Ian Tennant, from Warrington, glimpsed first hand the work that happens in the Lennon Lab at the University of Manchester during a visit to the facility with his daughter Bridie.

Ian scooped first place in a Kidney Research UK competition at the British Transplant Games last year, winning a visit to his nearest research lab, after explaining what he would ask a researcher if his entry was successful.

Polycystic kidney disease (PKD) runs in Ian’s family, and he discovered 25 years ago that he too had the disease. When he reached aged 50, Ian was told he either needed a transplant or to go on dialysis. His eldest son, Dan, donated a kidney to his dad, with the operation taking place just a month after Ian celebrated the landmark birthday in 2017.

During the lab visit, Ian and Bridie met kidney researchers Rachel Lennon and Richard Naylor, who explained the differences between various stages of research, their work investigating Alport syndrome, and current PKD research.

Father and daughter were then kitted out for a tour of the lab, which included a demonstration of some of the equipment, such as a centrifuge, a device that spins samples at very high speed to separate into different parts, and a rocker, a tool that mixes solutions on protein gels. Towards the end of the visit, Richard highlighted his research on using zebra fish to explore how the matrix (scaffolds in the body) affects cyst formation in PKD. Ian and Bridie took turns examining zebra fish embryos with a microscope, before looking at them under a fluorescent light to see the kidney.

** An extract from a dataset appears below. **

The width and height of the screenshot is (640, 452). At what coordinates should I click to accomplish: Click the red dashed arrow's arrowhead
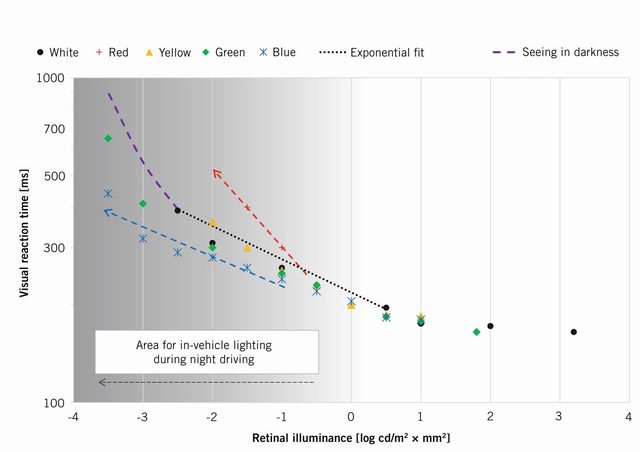coord(216,172)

“The visit was extremely informative, and it gave me a real insight into what goes on in a research lab – not many people get the opportunity to see that first hand,” said Ian. “From a personal point of view, it was so encouraging to hear about Richard’s research for PKD. This is a hereditary disease that will impact future generations of many families. It’s too late for me, but it’s really promising for the future that people like Richard are looking specifically at these conditions.”

Richard added: “Hearing about Ian’s transplant and his story makes me realise just what affect the disease is having on patients. When you’re in a science lab, you scurry away on research and don’t always understand the impact on people like Ian.
“It was great that Ian had so many questions and that I was able to provide some answers and hope for the future.”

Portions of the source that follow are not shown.